Der Export spielt in der erneuerbare Energien Branche eine wichtige Rolle. Ein Grund dafür ist unter anderem die komplizierte wirtschaftliche Lage im eigenen Land, so die AEE (Agentur für Erneuerbare Energien).
Einer Studie zufolge hängen deutschlandweit über 100.000 Arbeitsplätze allein mit dem Export der erneuerbaren Energien zusammen.

Philipp Vohrer, Geschäftsführer der AEE, meint, dass die Branche hart an ihrer Exportposition gearbeitet habe und dass man im Ausland auf die Energiewende-Technik mit der Herkunftsbezeichnung ‚made in Germany‘ vertraue. Der Bereich des Exports bietet einen guten Ausgleich zu der derzeit schwierigen und unsicheren Situation auf dem deutschen erneuerbare-Energien-Markt.

Die Exportquote deutscher Unternehmer der Windindustrie liegt bei 67 Prozent. Im Bereich der Solarenergie sieht das ganze etwas anders aus. Laut der AEE , ist die Errichtung eines Solarparks innerhalb Deutschlands nur bis zu einer Dauerleistung von 10 Megawatt möglich. Hintergrund dafür sind die derzeitigen gesetzlichen Bestimmungen. In Deutschland hatte die Solarenergie in den letzten Jahren mit immer wieder wechselnden politischen Vorlagen und mit einer zügig sinkenden Einspeisevergütung zu kämpfen hatte. Die Stärken der Unternehmen aus diesem Bereich, die trotzdem noch im Export punkten, erstrecken sich von der Herstellung von Systemtechnologie über die Produktion von Premium-Solarkomponenten bis zu der Projektierung vollständiger PV-Kraftwerke.

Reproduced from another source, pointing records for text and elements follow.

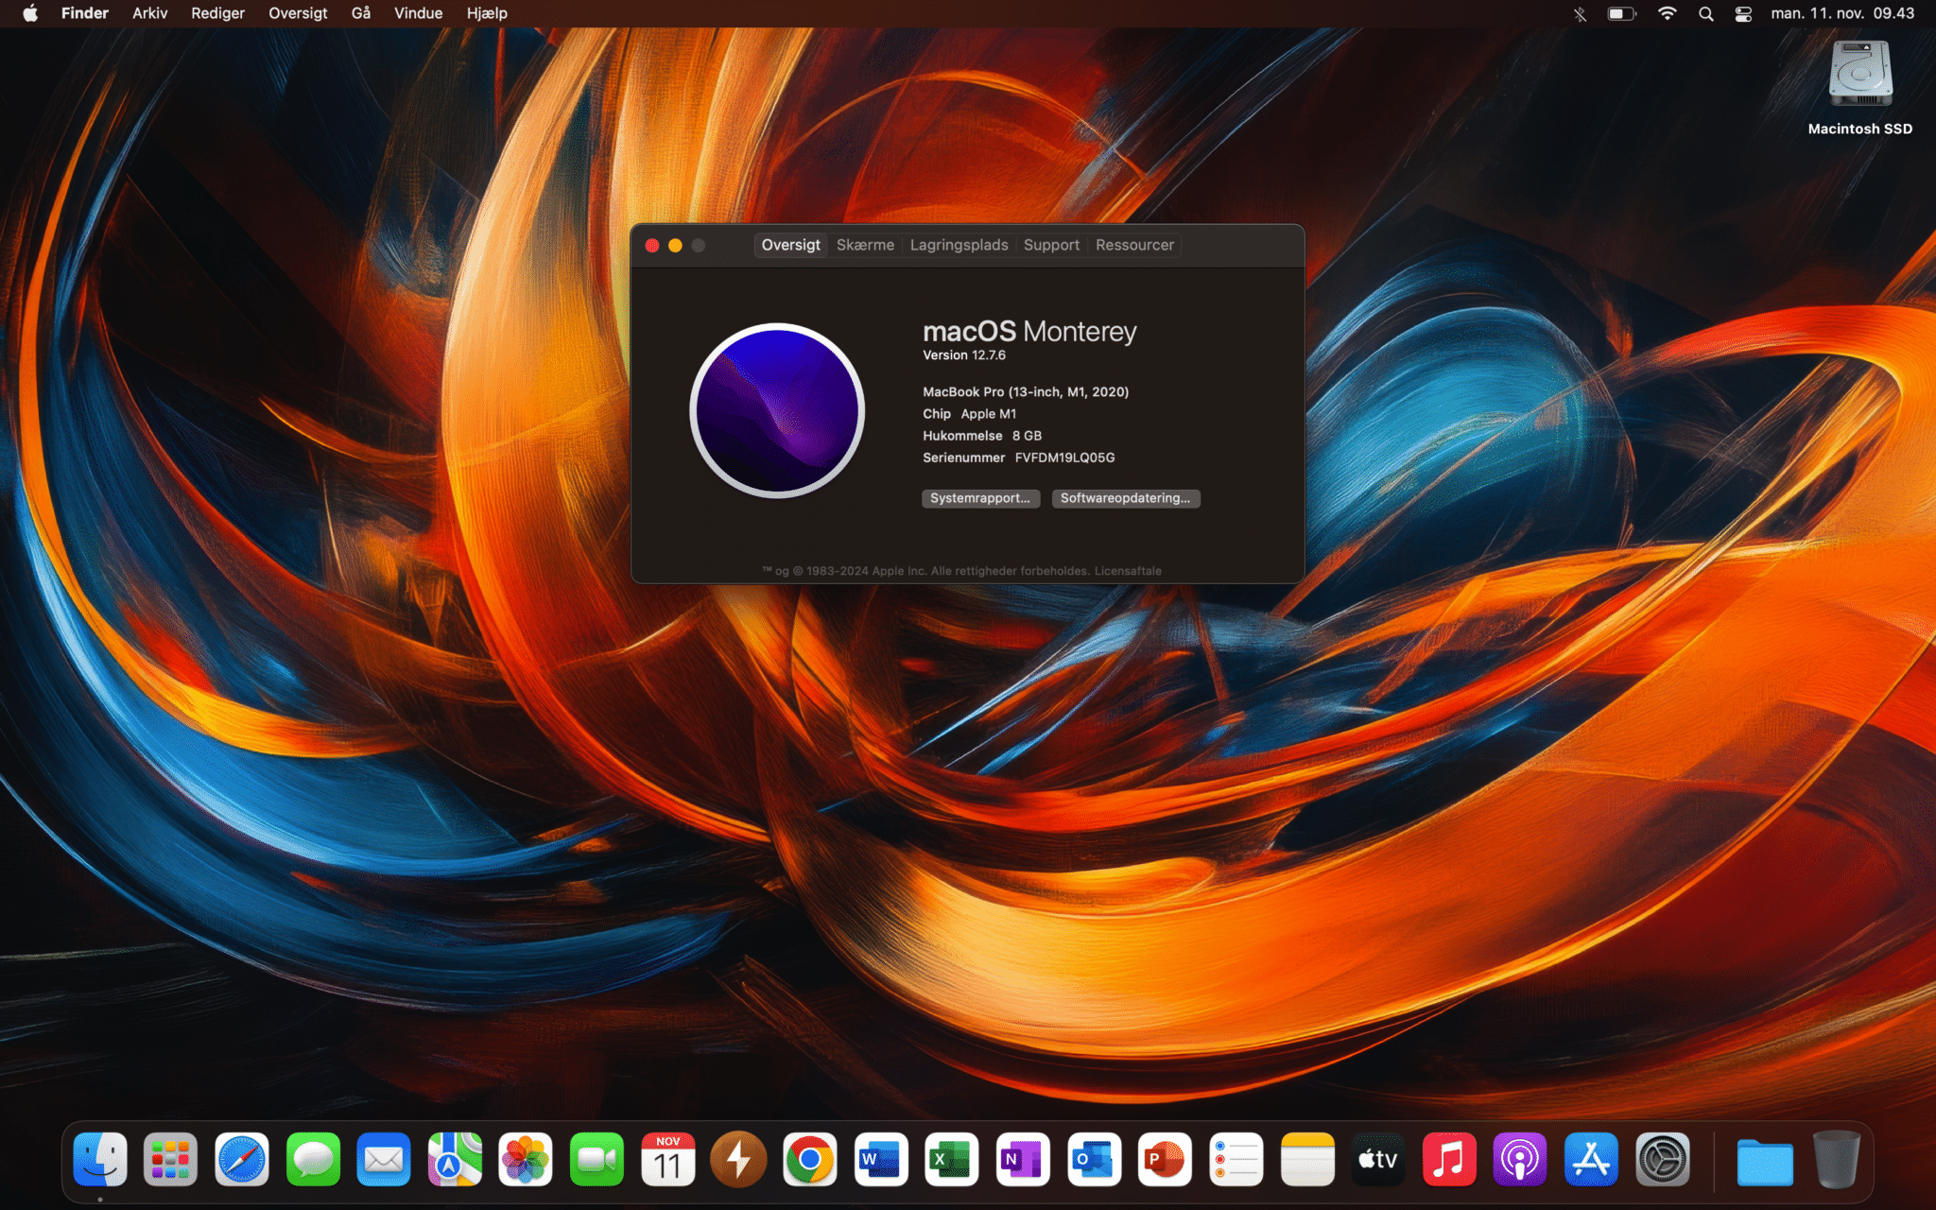Open the Arkiv menu
This screenshot has height=1210, width=1936.
click(149, 14)
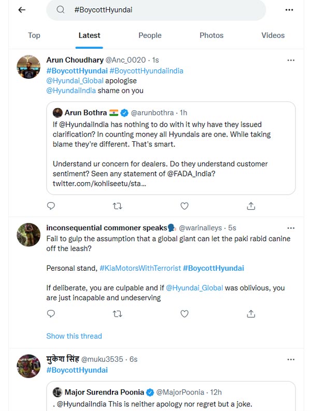
Task: Retweet Arun Choudhary's tweet
Action: point(118,206)
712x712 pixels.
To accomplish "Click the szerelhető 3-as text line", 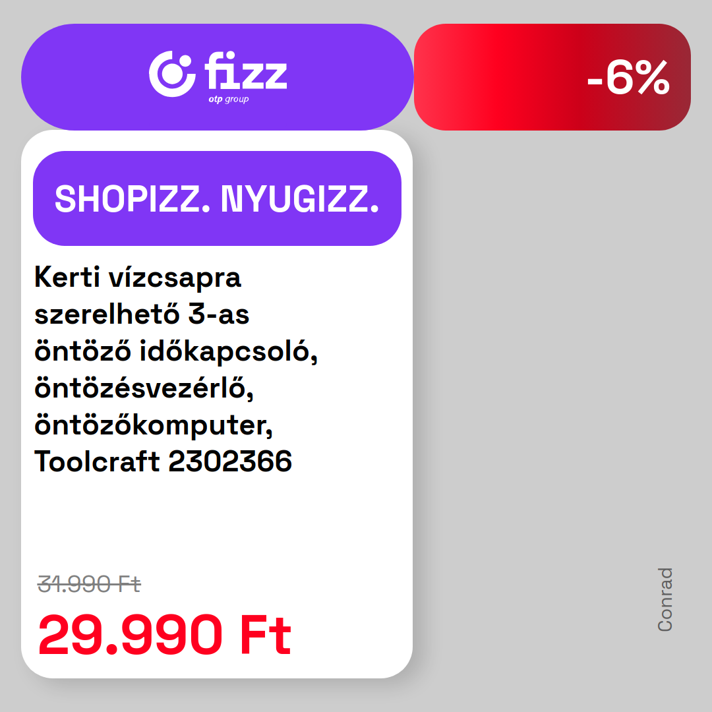I will (142, 314).
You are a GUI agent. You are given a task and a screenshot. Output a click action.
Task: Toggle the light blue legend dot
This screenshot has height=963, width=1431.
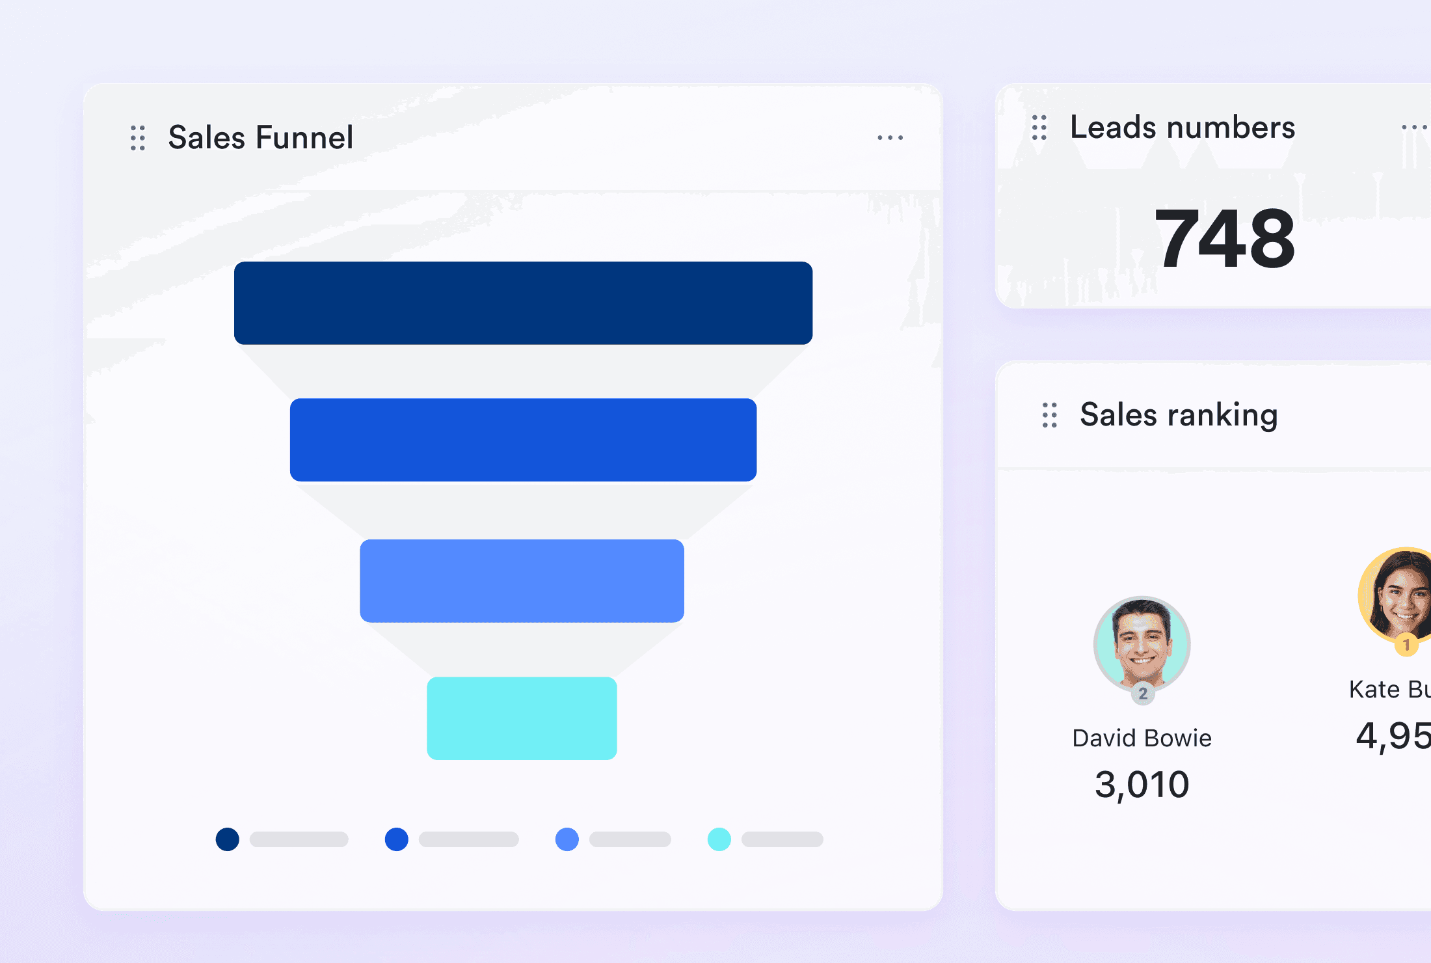coord(567,839)
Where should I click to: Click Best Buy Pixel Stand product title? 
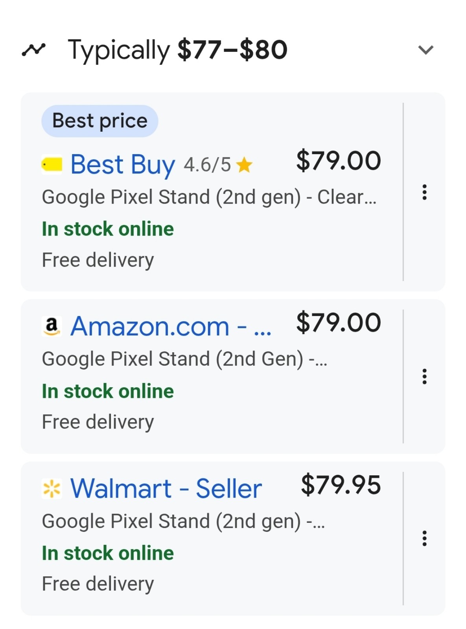tap(209, 197)
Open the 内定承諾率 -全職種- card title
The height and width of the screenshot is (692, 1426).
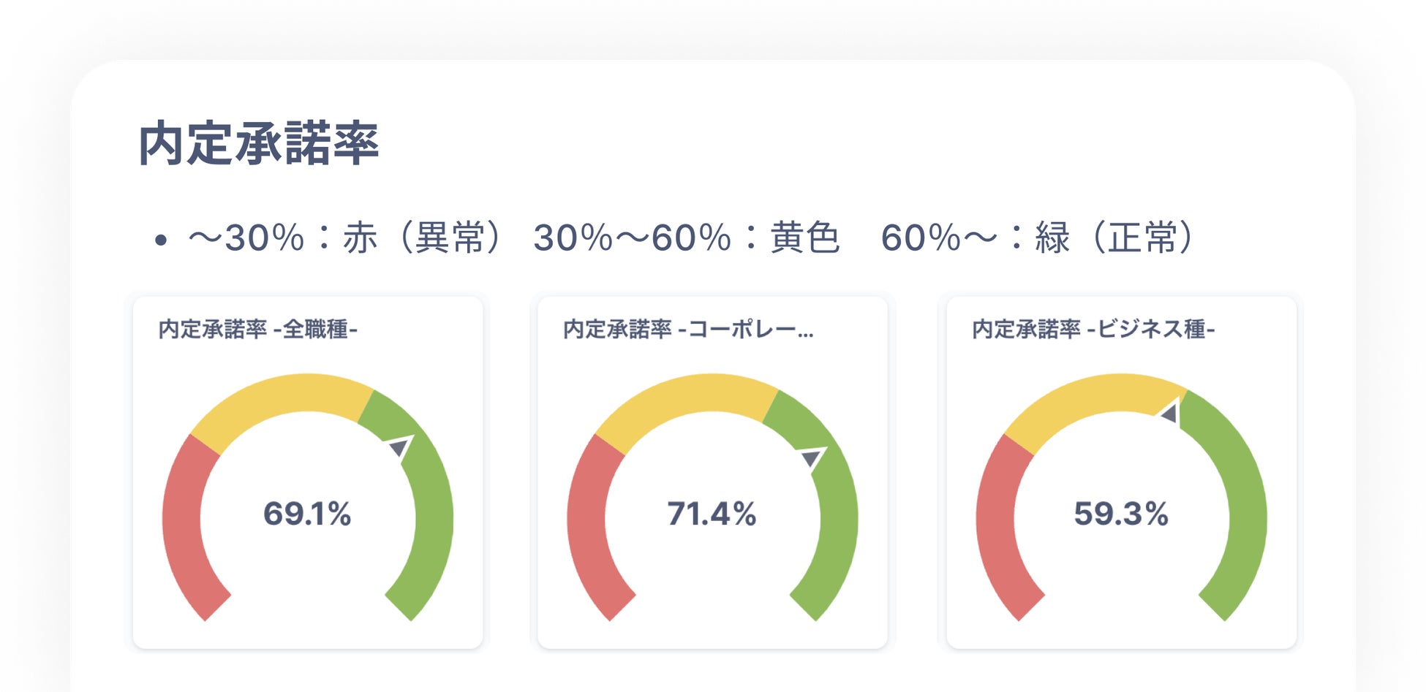(x=257, y=330)

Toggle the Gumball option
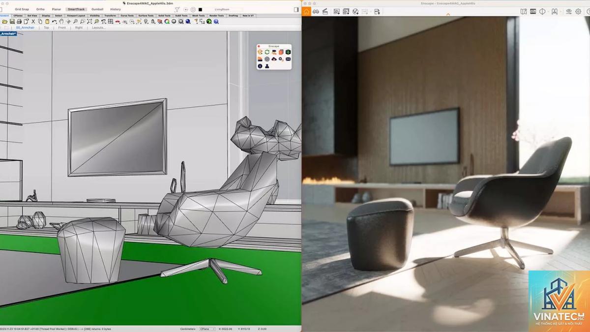pos(97,9)
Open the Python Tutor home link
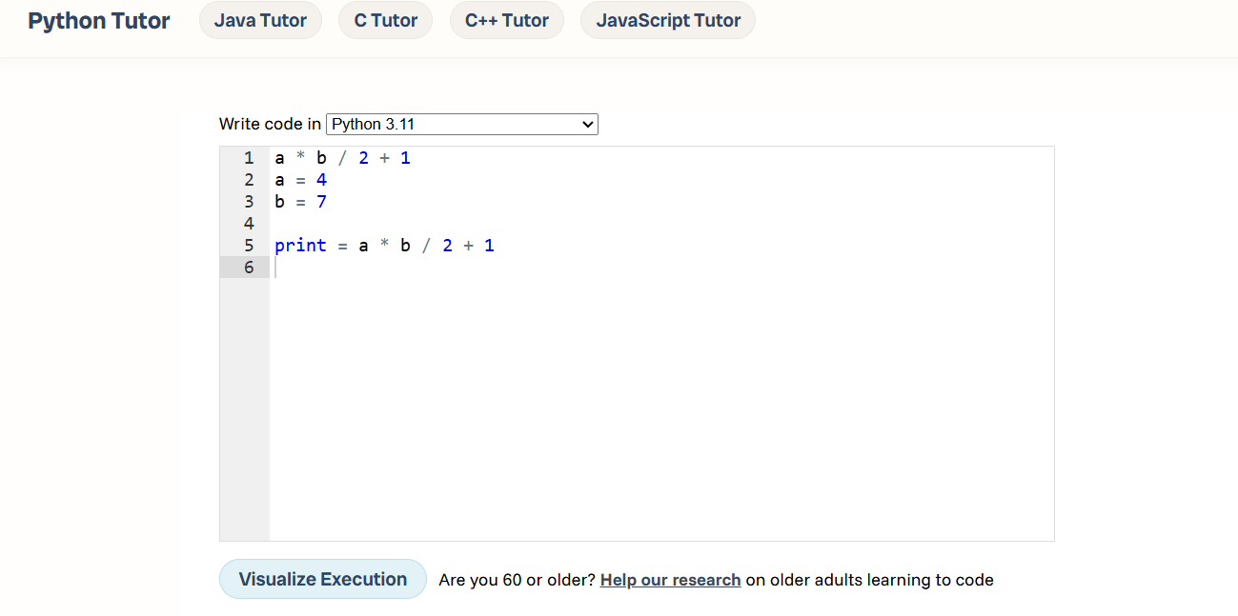Image resolution: width=1238 pixels, height=616 pixels. pyautogui.click(x=99, y=21)
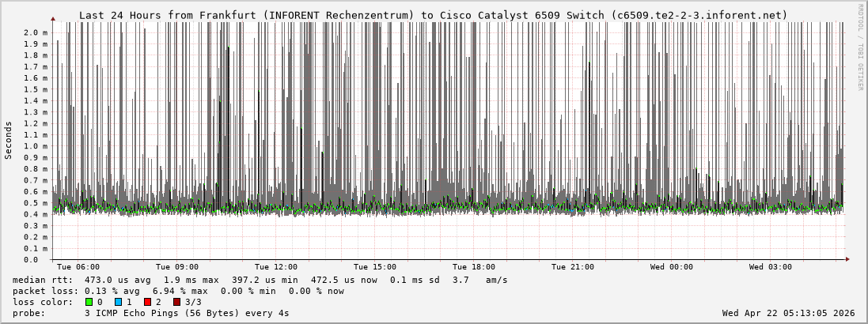The image size is (868, 324).
Task: Choose the Wed 03:00 time axis label
Action: 771,267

In seiner einstigen Pionierposition in Sachen Photovoltaik wird Deutschland mittlerweile von anderen Staaten eingeholt. Da man auf keine Form der erneuerbaren Energien verzichten könne, seien verlässliche politische Rahmenbedingungen erforderlich. Außerdem helfe der inländische Ausbau in diesem Bereich auch den Export weiter voran zu treiben.